Double appel contre les brutalités policières.

logo-liberation-311x113  Béatrice Bantman

Les signataires demandent la libération de Momar Diop.

Le temps des pétitions est revenu. Thème imposé: la violence policière. Exemples choisis: l’évacuation brutale, dimanche 18 mai, d’un immeuble parisien investi par des militants et des sans-logis et l’arrestation musclée d’un sans-papiers, mercredi 14 mai, lors d’une manifestation au Grand Stade de Saint-Denis (93). Conséquence judiciaires: des manifestants molestés par les forces de l’ordre se retrouvent condamnés ou mis en examen.

Deux appels ont déjà été signés par plus de 300 personnalités, associations ou syndicats pour protester contre les brutalités policières et réclamer la libération de Hel Hadj Momar Diop, interpellé au Grand Stade et condamné à quatre mois de prison pour, entre autres délits, «violences à agent». Tous les témoins affirment pourtant qu’il a été roué de coups par les policiers. Parmi les signataires, «indignés par la violence et les insultes racistes» subies par ce Sénégalais, qui vit en France depuis plus de vingt ans, figurent des cinéastes dont Manuel Poirier (prix du Jury au Festival de Cannes), Jacques Audiard ou Enki Bilal, des écrivains comme Dan Franck ou Jean Vautrin, des comédiens, dont Annie Duperey, ainsi que des chercheurs, des universitaires tels Léon Schwartzenberg, des élus dont le sénateur-maire (PCF) d’Aubervilliers, l’ancien ministre Jack Ralite. Tous demandent la libération immédiate et la régularisation de Diop «pour que la justice ne devienne pas une annexe du ministère de l’Intérieur».
Parallèlement, un appel unitaire contre la répression et les violences policières circule depuis hier pour dénoncer l’attitude brutale des forces de police, dimanche, lors de la tentative d’occupation d’un immeuble place d’Iéna, inoccupé depuis six ans et appartenant au Crédit Lyonnais. «Trois militants, qui protégeaient pacifiquement des matraques les familles et leurs enfants, ont été victimes de violences, arrêtés, placés en garde à vue et mis en examen pour rébellion à agent avec arme par destination», rappelle le texte, qui souligne que de nombreux témoignages et images filmées confirment que cette accusation est dénuée de tout fondement et n’est qu’un «montage policier».
Une manipulation du même style est évoquée à propos de l’arrestation et de la condamnation de Diop.

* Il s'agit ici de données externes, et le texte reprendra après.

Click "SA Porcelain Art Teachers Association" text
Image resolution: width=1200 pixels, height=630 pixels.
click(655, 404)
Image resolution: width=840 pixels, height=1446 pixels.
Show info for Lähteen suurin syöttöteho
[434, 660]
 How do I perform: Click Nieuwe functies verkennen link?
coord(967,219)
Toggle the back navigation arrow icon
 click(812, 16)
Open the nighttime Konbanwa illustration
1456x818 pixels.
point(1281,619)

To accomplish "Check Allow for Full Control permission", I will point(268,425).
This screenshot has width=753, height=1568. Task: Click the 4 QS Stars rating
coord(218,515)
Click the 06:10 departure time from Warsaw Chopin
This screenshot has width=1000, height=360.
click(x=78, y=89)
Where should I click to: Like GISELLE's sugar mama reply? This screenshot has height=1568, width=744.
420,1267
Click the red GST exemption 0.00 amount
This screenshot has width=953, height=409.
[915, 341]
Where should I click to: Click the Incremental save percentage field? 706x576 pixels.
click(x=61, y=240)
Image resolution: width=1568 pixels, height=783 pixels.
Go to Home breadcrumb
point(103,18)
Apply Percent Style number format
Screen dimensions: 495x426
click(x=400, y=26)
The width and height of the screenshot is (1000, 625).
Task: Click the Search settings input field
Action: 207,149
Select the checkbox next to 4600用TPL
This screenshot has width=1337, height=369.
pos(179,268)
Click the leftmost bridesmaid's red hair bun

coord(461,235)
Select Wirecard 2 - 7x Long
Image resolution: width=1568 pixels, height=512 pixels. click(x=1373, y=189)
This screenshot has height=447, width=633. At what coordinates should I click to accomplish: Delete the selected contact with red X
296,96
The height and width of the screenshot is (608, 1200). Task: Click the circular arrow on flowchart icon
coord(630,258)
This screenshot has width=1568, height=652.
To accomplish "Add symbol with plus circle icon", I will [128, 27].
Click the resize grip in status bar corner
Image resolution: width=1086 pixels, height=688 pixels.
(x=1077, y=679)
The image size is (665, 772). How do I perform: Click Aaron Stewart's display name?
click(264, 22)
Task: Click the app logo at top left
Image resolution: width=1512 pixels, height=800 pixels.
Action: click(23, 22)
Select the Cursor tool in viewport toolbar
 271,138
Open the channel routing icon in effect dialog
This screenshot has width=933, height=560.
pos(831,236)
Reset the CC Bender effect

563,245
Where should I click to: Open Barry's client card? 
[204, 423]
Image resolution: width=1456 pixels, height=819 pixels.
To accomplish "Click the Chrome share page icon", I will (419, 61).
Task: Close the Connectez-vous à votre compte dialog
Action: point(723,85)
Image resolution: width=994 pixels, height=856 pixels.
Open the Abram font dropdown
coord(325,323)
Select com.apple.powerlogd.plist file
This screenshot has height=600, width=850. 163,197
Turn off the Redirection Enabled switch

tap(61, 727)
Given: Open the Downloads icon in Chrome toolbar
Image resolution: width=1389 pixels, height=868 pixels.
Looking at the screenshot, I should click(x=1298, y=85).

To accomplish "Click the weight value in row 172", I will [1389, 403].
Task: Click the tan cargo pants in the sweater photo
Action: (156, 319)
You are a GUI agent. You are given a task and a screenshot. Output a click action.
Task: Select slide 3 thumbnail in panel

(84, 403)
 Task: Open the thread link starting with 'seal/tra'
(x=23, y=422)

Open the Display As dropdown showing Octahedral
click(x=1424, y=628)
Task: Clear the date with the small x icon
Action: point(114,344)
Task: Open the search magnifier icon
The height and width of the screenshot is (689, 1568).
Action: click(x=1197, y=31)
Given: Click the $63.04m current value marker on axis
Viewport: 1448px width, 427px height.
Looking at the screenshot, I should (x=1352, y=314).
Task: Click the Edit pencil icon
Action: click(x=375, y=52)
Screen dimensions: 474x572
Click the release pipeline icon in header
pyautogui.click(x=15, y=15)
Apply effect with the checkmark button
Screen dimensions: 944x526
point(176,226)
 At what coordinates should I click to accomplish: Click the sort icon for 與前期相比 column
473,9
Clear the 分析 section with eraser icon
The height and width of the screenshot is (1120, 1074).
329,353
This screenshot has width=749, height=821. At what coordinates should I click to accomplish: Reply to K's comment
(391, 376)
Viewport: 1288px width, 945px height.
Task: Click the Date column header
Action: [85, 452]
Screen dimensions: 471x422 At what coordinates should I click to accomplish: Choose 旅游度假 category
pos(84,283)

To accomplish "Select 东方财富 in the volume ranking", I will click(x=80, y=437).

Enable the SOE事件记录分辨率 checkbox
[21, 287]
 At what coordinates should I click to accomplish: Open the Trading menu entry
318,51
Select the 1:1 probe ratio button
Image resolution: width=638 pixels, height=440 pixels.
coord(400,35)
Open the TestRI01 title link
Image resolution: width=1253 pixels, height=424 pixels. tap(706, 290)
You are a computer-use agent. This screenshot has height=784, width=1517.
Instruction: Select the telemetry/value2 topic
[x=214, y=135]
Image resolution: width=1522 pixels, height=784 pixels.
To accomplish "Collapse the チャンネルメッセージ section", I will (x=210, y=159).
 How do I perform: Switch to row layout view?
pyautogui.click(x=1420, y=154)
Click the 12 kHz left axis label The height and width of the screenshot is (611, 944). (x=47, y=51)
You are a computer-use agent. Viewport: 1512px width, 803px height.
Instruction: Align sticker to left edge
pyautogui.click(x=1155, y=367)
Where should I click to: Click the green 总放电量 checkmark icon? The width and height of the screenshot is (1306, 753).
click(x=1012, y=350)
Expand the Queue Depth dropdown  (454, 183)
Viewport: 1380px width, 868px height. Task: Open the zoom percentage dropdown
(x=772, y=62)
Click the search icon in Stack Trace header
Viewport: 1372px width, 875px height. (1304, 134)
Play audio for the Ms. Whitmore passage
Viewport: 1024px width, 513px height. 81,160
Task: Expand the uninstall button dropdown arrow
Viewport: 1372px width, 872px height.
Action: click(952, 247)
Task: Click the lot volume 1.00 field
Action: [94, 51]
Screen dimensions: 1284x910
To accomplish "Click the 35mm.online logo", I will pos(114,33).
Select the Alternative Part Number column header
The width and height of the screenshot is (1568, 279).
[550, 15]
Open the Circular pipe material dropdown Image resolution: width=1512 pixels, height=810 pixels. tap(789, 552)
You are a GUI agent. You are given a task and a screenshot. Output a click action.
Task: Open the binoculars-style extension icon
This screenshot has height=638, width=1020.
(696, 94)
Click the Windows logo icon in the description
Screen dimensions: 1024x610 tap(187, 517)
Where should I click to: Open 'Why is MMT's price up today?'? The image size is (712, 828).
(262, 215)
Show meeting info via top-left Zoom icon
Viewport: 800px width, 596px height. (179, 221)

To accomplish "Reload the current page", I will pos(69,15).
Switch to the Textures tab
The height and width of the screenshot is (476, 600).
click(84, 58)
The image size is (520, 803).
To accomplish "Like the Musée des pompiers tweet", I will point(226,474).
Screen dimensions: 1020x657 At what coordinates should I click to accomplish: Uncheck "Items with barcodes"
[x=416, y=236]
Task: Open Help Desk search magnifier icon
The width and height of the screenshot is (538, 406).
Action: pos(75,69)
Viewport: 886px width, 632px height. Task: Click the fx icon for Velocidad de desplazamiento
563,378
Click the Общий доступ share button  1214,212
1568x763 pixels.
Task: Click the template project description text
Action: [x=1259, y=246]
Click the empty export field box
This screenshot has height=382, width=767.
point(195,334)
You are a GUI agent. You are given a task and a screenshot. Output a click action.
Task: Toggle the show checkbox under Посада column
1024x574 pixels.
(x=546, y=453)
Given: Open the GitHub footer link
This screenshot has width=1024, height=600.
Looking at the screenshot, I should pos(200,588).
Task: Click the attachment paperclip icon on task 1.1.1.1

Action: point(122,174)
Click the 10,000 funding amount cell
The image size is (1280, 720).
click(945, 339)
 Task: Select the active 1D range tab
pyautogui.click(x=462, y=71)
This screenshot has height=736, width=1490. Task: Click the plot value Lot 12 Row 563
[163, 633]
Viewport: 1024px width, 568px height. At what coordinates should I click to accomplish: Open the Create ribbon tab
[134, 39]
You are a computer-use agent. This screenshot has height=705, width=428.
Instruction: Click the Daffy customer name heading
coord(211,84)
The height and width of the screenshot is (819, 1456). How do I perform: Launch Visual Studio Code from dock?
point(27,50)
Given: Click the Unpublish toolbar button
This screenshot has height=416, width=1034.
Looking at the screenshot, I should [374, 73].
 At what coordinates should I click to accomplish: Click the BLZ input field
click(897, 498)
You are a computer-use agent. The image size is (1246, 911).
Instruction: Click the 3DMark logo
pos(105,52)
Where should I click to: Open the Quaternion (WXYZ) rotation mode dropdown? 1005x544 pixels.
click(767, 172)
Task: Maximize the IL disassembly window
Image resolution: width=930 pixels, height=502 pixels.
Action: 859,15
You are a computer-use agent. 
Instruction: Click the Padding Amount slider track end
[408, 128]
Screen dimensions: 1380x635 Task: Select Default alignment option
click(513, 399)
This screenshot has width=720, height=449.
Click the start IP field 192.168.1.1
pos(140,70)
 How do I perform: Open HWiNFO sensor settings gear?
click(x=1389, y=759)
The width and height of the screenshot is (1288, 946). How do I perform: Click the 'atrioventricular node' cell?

Lors de la manifestation devant le Grand Stade, un photographe de l’agence Associated Press a été molesté et une de ses pellicules a été saisie, tandis que la caméra d’un jeune homme qui avait filmé la scène a été confisquée. «Si la version de la police est aussi claire, pourquoi a-t-on fait disparaître les preuves?», interroge Stéphane Maugendre, l’avocat d’El Hadj Momar Diop. Le Syndicat national des journalistes dénonce pour sa part ces violences qui empêchent l’exercice de la profession. Pourtant, deux jours plus tard, au procès de Diop, les versions contradictoires des policiers et un certificat médical qui relevait que la déviation de la cloison nasale dont se plaignait un des policiers était un traumatisme ancien, n’ont pas empêché le président du tribunal de condamner le prévenu pour violence à agent. «Ces violences s’attaquent à des mouvements de chômeurs, de « sans droits et d’exclus, qui s’expriment par les seuls moyens en leur possession: les manifestations, les marches et les occupations. Ils visent aussi les militants associatifs, les citoyens qui leur apportent leur soutien et les journalistes qui font leur travail d’information», conclut l’appel.